Data pesantren di Indonesia
Seperti yang dilaporkan situs Kompas.com, Saud mengatakan berdasarkan profiling tim di lapangan, ke-19 pesantren diduga banyak terkait dengan kegiatan radikalisme.
Menurut Saud, sebelumnya tercatat ada 20 pesantren yang terindikasi mengajarkan paham radikalisme, namun Wakil Presiden Jusuf Kalla mengatakan bahwa satu tidak termasuk yang terindikasi sehingga daftarnya berkurang menjadi 19 pesantren.
"Intinya, di 19 (pesantren) ini kami melihat adanya keterlibatan, apakah dosennya, pengajar, atau santrinya dalam kelompok radikal. Kalau izin kan yang mencabut bukan kami. Ini peringatan untuk semua stakeholder terkait," ucap Saud seperti dikutip Kompas.com.
Menurut data Kementerian Agama, terdapat 27.230 pondok pesantren di seluruh Indonesia pada tahun ajaran 2011 - 2012 dengan jumlah terbesar berada di Jawa Barat yaitu sebanyak 7.624 pesantren.

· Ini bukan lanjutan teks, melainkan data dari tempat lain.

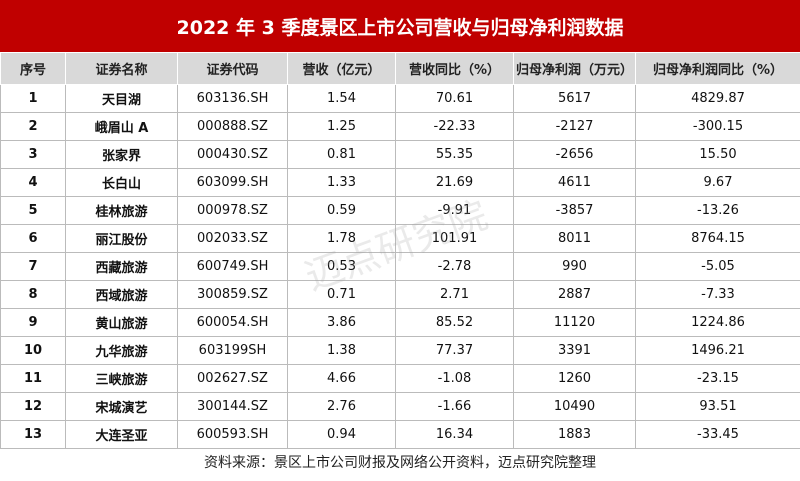  Describe the element at coordinates (33, 406) in the screenshot. I see `table-cell: 12` at that location.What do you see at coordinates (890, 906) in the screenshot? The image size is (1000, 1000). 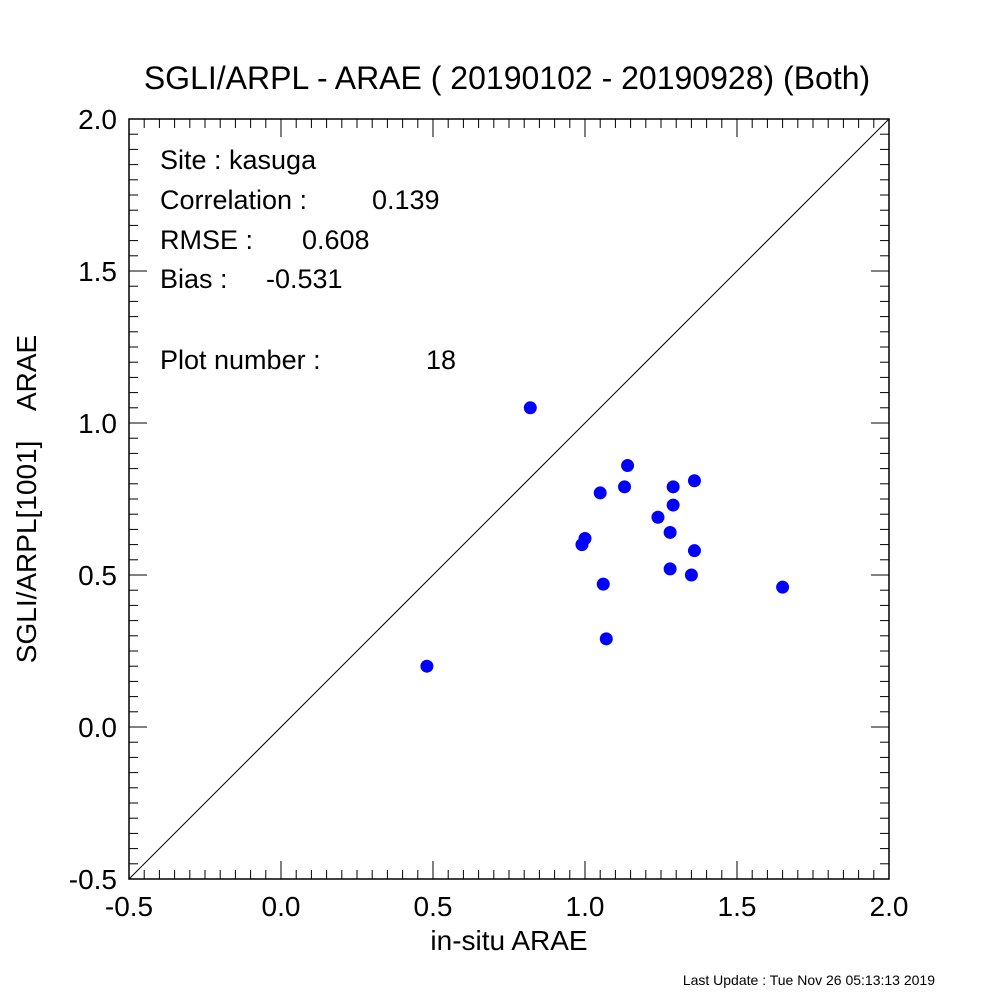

Selanjutnya jumlah terbesar kedua dan ketiga pesantren ada Jawa Timur dengan 6.003 pesantren dan Jawa Tengah sebanyak 4.276 pesantren. Kemudian, disusul Banten di posisi keempat dengan 3500 pesantren. Jumlah pesantren di empat provinsi ini mencakup 78,60 persen dari total seluruh pesantren yang ada di Indonesia pada periode tersebut.
Candra mengatakan bahwa pesantren masih dan akan selalu bisa dijadikan rujukan bagi citra Islam yang membawa berkah bagi seluruh umat.
"Ajaran ahlussunnah wal jama'ah [golongan dan kelompok yang menetapkan ajaran Nabi Muhammad SAW] mendidik santri untuk tidak hanya mencintai Allah SWT, Rasulullah, dan agamanya, namun juga mencintai dan berbakti kepada negara," ujar Candra.